#### What is expected:
For this exercise, copy each line of the records that contains the word "agent".

#### Records for processing:

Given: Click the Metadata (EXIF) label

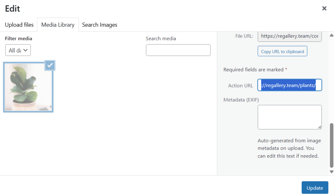Looking at the screenshot, I should click(x=241, y=100).
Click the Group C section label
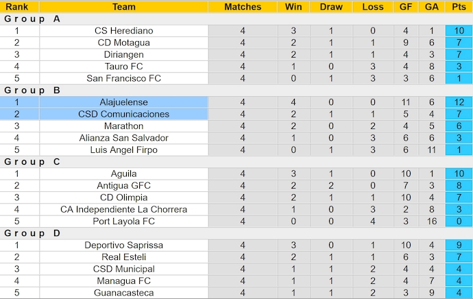Viewport: 473px width, 299px height. point(32,162)
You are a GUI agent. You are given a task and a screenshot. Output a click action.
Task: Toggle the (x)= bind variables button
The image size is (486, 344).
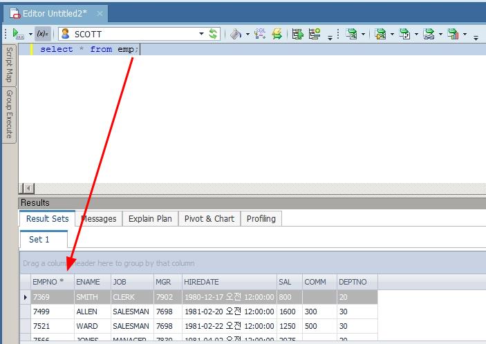pos(42,33)
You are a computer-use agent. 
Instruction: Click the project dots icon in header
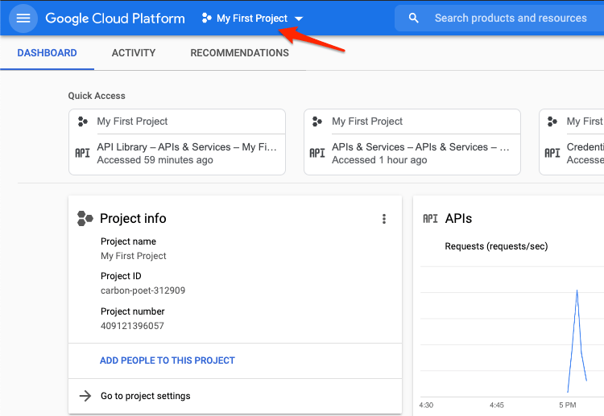pos(207,18)
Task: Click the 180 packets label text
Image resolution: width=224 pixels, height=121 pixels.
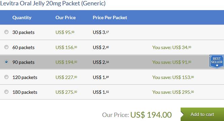Action: coord(25,92)
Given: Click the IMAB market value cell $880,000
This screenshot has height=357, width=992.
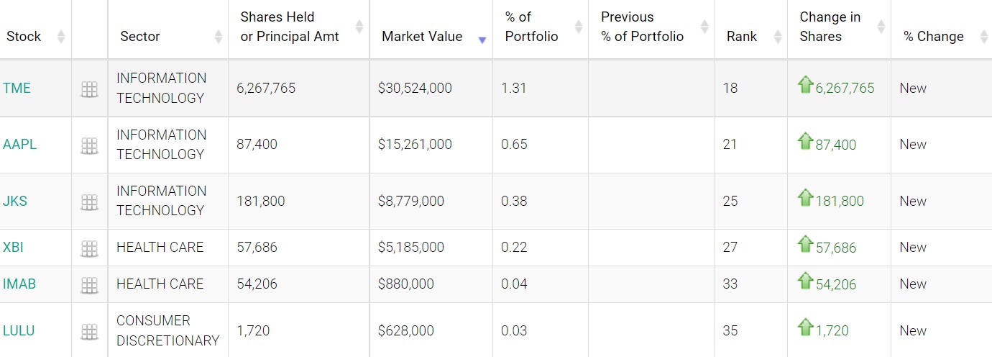Looking at the screenshot, I should [x=405, y=284].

#### Task result:
You are a GUI agent. You are given a task and a screenshot. Output a click action.
You are a computer-use agent. 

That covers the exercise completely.